- **Assigned task**
Below are lines of data. Give the number of them that contain the string "agent", and nothing else.

*****

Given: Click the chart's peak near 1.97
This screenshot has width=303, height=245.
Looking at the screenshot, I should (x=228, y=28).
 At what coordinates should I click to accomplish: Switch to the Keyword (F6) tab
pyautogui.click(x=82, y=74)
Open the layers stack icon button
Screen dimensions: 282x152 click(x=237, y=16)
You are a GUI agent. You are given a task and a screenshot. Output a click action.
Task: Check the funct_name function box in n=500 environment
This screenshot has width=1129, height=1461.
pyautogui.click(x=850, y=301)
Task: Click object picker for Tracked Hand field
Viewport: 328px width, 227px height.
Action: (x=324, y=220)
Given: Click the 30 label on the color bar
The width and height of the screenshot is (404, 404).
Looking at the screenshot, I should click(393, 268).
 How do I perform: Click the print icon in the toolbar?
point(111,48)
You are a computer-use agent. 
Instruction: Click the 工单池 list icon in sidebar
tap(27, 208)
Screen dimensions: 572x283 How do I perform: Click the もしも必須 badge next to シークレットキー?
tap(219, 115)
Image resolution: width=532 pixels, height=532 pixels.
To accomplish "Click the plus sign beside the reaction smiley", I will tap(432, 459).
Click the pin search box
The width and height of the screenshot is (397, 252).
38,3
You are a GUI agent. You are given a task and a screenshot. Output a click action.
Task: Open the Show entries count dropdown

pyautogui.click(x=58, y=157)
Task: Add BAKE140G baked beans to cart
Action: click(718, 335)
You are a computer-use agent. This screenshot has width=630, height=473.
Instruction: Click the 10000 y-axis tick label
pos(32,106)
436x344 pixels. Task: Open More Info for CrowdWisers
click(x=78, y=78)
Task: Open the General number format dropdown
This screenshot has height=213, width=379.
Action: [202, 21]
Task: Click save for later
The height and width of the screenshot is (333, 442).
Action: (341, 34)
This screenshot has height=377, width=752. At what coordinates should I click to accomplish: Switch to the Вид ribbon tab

*****

- **Solution for this problem**
4